Radical Love, 2016, ed. 3 of 3, genetic materials, custom software, 3D prints, documentation, portrait dimensions: 8 x 6 x 6 in each. Courtesy of the artist and Fridman Gallery. Photo by Thomas Dexter.

Dr. Heather Dewey-Hagborg is a transdisciplinary artist and educator who is interested in art as research and critical practice. Her controversial biopolitical art practice includes the project Stranger Visions in which she created portrait sculptures from analyses of genetic material (hair, cigarette butts, chewed up gum) collected in public places.

Heather has shown work internationally at events and venues including the World Economic Forum, the Daejeon Biennale, the Guangzhou Triennial, and the Shenzhen Urbanism and Architecture Biennale, the Van Abbemuseum, Transmediale and PS1 MOMA. Her work is held in public collections of the Centre Pompidou, the Victoria and Albert Museum, and the New York Historical Society, among others, and has been widely discussed in the media, from the New York Times and the BBC to Art Forum and Wired.

Heather has a PhD in Electronic Arts from Rensselaer Polytechnic Institute. She is an artist fellow at AI Now, an Artist-in-Residence at the Exploratorium, as well as Science Center, and is an affiliate of Data & Society. She is also a co-founder and co-curator of REFRESH, an inclusive and politically engaged collaborative platform at the intersection of Art, Science, and Technology.

ABOUT THE ARTWORK: RADICAL LOVE

« Is it radical to seek justice? Is it radical to be rescued by love? Is it subversive to be sweet? Is it radical to be true to yourself? » Chelsea Manning

Radical Love is an homage and exploration of gender identity stereotypes in forensic DNA phenotyping. The full color life-sized 3d printed portraits of Chelsea Manning were generated from analyses of her DNA, extracted from cheek swabs and hair clippings sent to the artist from Chelsea through the mail. Chelsea Manning is the whistleblower who exposed some of the U.S. government’s worst abuses and is currently serving a 35-year sentence in military prison for convictions related to those exposures. She is a transgender woman and Guardian columnist and a leader in the movements for transgender justice and government accountability.

The title of the piece, “Radical Love” comes from Chelsea’s resistance to the idea that she or her ideas are radical – a term she sees as polarizing and alienating. Instead, she points to how incredibly common it is to love and to simply want to be oneself. “Radical Love” points to a hope of moving past divisive political boundaries, to building community and new forms of knowledge and policy guided by compassion and empathy – a position which is profound in its simplicity.

The work is generated using the technique of “forensic DNA phenotyping,” to create a 3 dimensional life sized « portrait mask » that is printed in a 3D printer. This « forensic DNA phenotyping process » is a problematic, yet increasingly common police practice of generating a likeness of a suspect from their DNA alone, based on traits it contains, such as eye color and skin color.

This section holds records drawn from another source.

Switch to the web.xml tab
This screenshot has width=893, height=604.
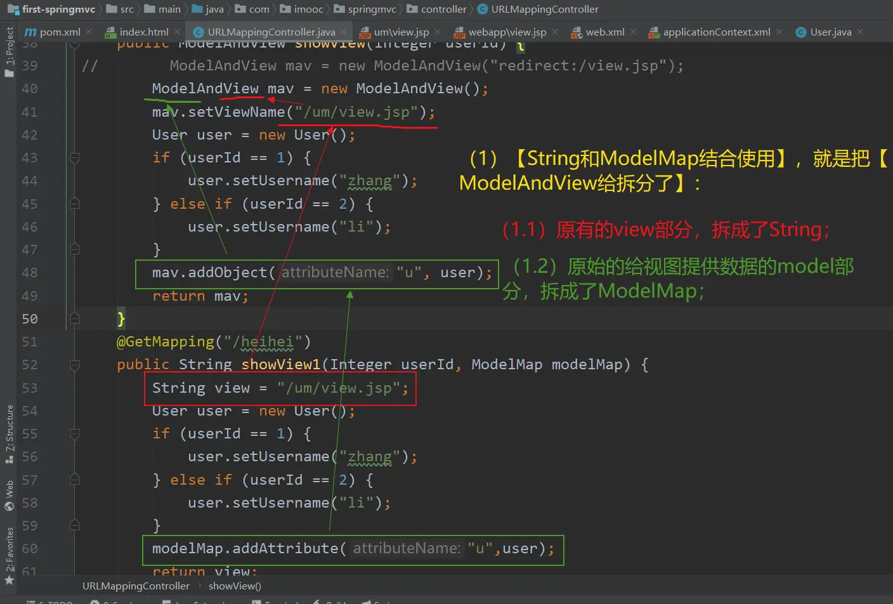point(604,32)
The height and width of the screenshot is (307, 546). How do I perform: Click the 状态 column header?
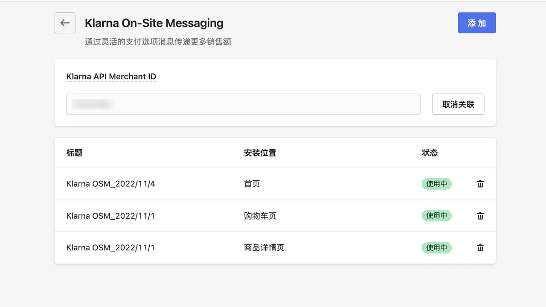coord(430,153)

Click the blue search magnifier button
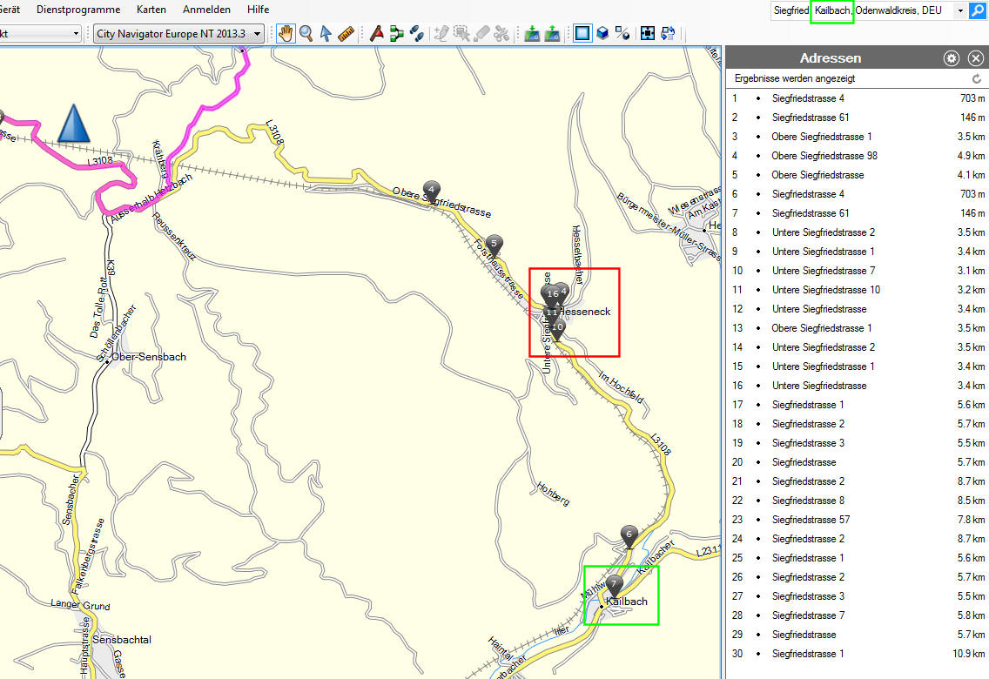coord(978,10)
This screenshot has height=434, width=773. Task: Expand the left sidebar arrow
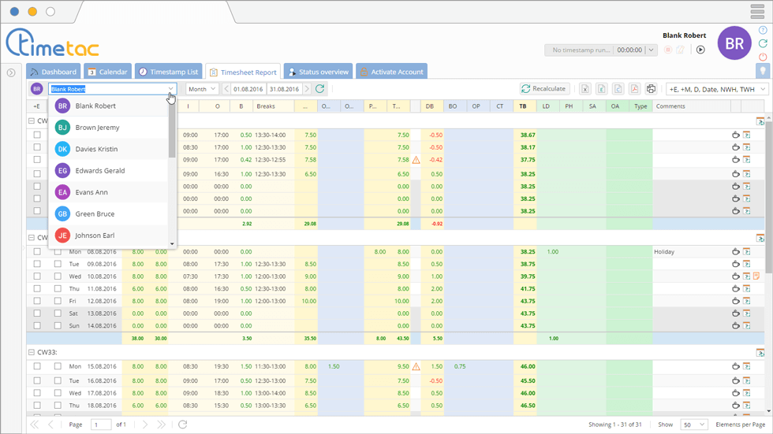[x=11, y=72]
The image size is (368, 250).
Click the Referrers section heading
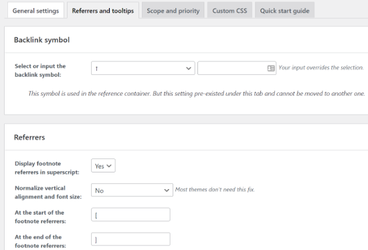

Incarcerated since her gender transition, and rendered invisible to the public due to the prohibitive policy on visitors, no one except her family, old friends, and lawyers, has actually seen Chelsea Manning. In addition to calling attention to Chelsea Manning’s erasure from the public eye, the artwork highlights the forensic conflation of gender and assigned sex at birth, presenting a diptych of portraits to represent Chelsea, one with an algorithmically neutral gender, and the other assigned female. The exhibition of both these possible faces side by side draws attention to the problem of utilizing chromosomes or birth-assigned sex to assign gender as well as a larger issue of what it means to rely on stereotyped ideas of what a gendered face is « supposed » to look like.

As Chelsea said in her interview with Cory Doctorow in Boing Boing: « Our society’s dependence on imagery says a lot about our values. Unfortunately, prisons try very hard to make us inhuman and unreal by denying our image, and thus our existence, to the rest of the world. Imagery has become a kind of proof of existence. Just consider the online refrain ‘pics or it didn’t happen.' »

The portraits were originally commissioned by Paper Magazine to illustrate their September 2015 feature interview with Chelsea, and the 3d print premiered at the World Economic Forum in January of 2016, bringing visibility to someone who has been made invisible in the context of one of the most inaccessible events of the year.